Quote the passage on medical abortion prescribing in Australia in full, word for word.

▸ **QUOTED PASSAGE**
......

Dr McNamee is one of a small group of Australian doctors who have overcome the potential stigma associated with prescribing mifepristone​ (RU486) and misoprostol for women who want to terminate a pregnancy up to nine weeks gestation.

She and others now want other doctors to follow suit so more women can access the alternative to surgery which can be both expensive and difficult to find due to a shortage of doctors and hospitals willing to do it.

While the drugs were listed on the Pharmaceutical Benefits Scheme in 2013 to make them widely available, only 1244 doctors have become certified prescribers – a small proportion of the estimated 30,000 GPs and gynaecologists working in Australia.

The data from MS Health, which trains health professionals in how to use the drugs, also shows there are only 2715 dispensers out of about 29,000 pharmacists in Australia.

Despite a lack of routine data collection, researchers estimate one in four pregnancies – about 80,000 a year – end in terminations.

A recent study interviewed 19 health professionals providing abortion services in Victoria and found that they all thought doctors should consider prescribing the drugs to increase access, particularly for women living outside of big cities.

Associate Professor Louise Keogh​, of Melbourne University’s School of Population and Global Health, said the study participants felt that GPs could provide the drugs as long as they had good peer support to assist them, as well as relationships with local hospitals, pharmacists and ultrasound services.

A separate study that asked 15 providers about women’s experiences of the two options found that many women did not know the drugs were an option because they were not well publicised. Some of the providers also felt women had misconceptions about how they worked.

......

▸ **SUPPLIED RECORDS**

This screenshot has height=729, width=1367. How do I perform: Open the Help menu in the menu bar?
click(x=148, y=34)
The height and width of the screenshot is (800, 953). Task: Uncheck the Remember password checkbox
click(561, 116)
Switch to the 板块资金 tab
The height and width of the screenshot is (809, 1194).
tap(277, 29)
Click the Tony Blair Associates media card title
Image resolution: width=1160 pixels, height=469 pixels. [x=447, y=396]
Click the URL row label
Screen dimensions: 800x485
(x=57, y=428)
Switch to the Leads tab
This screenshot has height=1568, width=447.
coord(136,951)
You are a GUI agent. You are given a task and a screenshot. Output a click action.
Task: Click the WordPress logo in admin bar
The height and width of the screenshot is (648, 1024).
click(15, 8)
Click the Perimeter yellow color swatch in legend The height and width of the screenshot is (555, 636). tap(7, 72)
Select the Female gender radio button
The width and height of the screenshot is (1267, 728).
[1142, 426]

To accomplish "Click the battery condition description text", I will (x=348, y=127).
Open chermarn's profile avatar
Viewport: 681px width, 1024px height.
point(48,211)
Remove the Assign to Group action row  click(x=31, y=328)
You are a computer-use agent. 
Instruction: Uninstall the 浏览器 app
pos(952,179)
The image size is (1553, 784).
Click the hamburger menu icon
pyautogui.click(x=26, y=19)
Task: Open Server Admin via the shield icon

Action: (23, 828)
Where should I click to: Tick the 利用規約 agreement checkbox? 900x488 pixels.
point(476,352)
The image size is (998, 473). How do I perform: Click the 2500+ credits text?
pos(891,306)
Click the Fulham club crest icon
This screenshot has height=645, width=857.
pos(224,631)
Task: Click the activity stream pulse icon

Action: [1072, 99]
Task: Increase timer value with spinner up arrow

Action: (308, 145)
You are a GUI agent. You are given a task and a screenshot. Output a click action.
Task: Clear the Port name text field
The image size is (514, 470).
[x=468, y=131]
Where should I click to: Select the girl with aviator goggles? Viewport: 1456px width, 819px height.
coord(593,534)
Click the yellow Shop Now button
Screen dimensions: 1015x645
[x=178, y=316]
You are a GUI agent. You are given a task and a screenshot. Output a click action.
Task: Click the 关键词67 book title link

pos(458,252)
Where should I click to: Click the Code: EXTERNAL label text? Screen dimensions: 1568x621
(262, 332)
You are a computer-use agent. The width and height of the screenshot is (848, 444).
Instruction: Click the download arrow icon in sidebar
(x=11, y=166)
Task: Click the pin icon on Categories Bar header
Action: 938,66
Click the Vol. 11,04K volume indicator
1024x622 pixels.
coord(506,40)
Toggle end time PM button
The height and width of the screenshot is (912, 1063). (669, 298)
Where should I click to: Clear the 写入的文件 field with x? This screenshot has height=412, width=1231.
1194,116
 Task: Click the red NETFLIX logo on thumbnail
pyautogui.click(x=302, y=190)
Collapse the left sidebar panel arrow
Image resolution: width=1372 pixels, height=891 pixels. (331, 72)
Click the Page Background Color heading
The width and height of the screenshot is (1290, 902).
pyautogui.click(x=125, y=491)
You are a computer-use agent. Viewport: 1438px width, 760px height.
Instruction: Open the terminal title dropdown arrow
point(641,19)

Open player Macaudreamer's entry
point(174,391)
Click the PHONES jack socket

......

▸ **SOLVED EXERCISE**
Dr McNamee is one of a small group of Australian doctors who have overcome the potential stigma associated with prescribing mifepristone​ (RU486) and misoprostol for women who want to terminate a pregnancy up to nine weeks gestation.

She and others now want other doctors to follow suit so more women can access the alternative to surgery which can be both expensive and difficult to find due to a shortage of doctors and hospitals willing to do it.

While the drugs were listed on the Pharmaceutical Benefits Scheme in 2013 to make them widely available, only 1244 doctors have become certified prescribers – a small proportion of the estimated 30,000 GPs and gynaecologists working in Australia.

The data from MS Health, which trains health professionals in how to use the drugs, also shows there are only 2715 dispensers out of about 29,000 pharmacists in Australia.

Despite a lack of routine data collection, researchers estimate one in four pregnancies – about 80,000 a year – end in terminations.

A recent study interviewed 19 health professionals providing abortion services in Victoria and found that they all thought doctors should consider prescribing the drugs to increase access, particularly for women living outside of big cities.

Associate Professor Louise Keogh​, of Melbourne University’s School of Population and Global Health, said the study participants felt that GPs could provide the drugs as long as they had good peer support to assist them, as well as relationships with local hospitals, pharmacists and ultrasound services.

A separate study that asked 15 providers about women’s experiences of the two options found that many women did not know the drugs were an option because they were not well publicised. Some of the providers also felt women had misconceptions about how they worked.